EXCELLENCE ATTRACTING GRANTS

Also in 1954, the Nuffield Foundation made a huge benefaction to the College - a capital grant of £50,000 in recognition of its work and as "a tribute to its considerable achievements."

That the grant was important and of great value in 1954 is beyond question, at today's current value it would exceed millions of pounds sterling. Furthermore, Nuffield left decisions on use of the grant entirely up to the College itself. It was required merely to report activities every third year.

What a tribute! Would this be feasible today amid Jamaica's aroma of corruption?

The early University of the West Indies (UWI) could also brag about its impeccable record in managing funds and optimising scarce resources. Here's a tidbit: go into the archives of the institution - sadly, inexplicably, still housed in health-challenged trailers - and you will find principal Taylor's comments on one quarter of one of those flimsy yellow copy paper sheets filed among discussions of pilferage from college stores.

ATTITUDE OF FRUGALITY

Mind you, war scarcity created an attitude of frugality which was perhaps unsustainable.
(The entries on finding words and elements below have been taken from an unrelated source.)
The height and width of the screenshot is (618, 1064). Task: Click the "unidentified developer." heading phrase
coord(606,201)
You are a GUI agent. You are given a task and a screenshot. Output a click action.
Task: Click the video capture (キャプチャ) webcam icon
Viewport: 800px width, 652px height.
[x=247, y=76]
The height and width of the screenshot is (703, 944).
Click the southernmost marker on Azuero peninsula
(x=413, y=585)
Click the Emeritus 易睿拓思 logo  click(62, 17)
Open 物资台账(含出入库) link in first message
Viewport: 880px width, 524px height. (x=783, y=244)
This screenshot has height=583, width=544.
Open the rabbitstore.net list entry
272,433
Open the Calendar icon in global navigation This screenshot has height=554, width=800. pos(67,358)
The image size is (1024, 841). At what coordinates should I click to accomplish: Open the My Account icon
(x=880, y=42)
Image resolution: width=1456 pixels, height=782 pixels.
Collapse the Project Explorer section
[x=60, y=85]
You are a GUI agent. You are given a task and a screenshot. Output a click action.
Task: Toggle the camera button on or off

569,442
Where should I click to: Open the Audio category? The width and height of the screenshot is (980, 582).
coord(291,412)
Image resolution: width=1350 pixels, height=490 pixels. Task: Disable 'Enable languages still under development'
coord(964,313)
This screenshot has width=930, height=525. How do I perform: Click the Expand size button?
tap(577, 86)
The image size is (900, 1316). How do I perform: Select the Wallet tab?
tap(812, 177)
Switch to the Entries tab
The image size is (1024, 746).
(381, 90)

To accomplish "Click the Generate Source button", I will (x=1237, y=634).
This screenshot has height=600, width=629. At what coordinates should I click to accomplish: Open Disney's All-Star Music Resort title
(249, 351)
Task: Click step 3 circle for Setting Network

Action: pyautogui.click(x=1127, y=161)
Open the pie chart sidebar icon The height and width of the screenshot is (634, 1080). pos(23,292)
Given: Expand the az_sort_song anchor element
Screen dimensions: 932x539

Undoubtedly, UWI began as and still might correctly regard itself as "the leading institution in the area of research, (and brag) about its numerous publications in top international journals and research relevant to our West Indian and wider global societies'.

But more importantly our question should be: Will UWI be able, and continue so to do in the next decade, in the future? And if not, why not?

The problem is not merely funding and budgetary allocation - the major element of the alleged published statement of the issues.

There may have been flawed budgetary allocation or priority setting as suggested. For some time now it has been argued that the university sees itself first as responsive to administrators, then staff, then students and finally ancillary staff.

Students have suggested they are seen as nuisances in the halls of administration. And the present claim of bad decisions, wasteful and or improperly prioritised expenditure can perhaps be substantiated - destruction of the buildings where the first lecture was delivered, the picket fence and inappropriate tiles among others, need to be assessed.

But the past has gone. It is to the future that we must look to create arrangements that truly 'unlock the potential'.

It is to the prevailing concept of a 'regional' UWI and the role it must play that we need to turn. For the Mona campus concentration on merely turning out a workforce for Jamaica is not where it's going to be.

Vision, bold, brave and audacious perception, self-critical introspection and equitably shared creature comfort sacrifice are necessary.

Graduate and research students particularly, do have an undeniably important and central place in all this. So their dubbed bastard or attributed, does highlight issues of importance.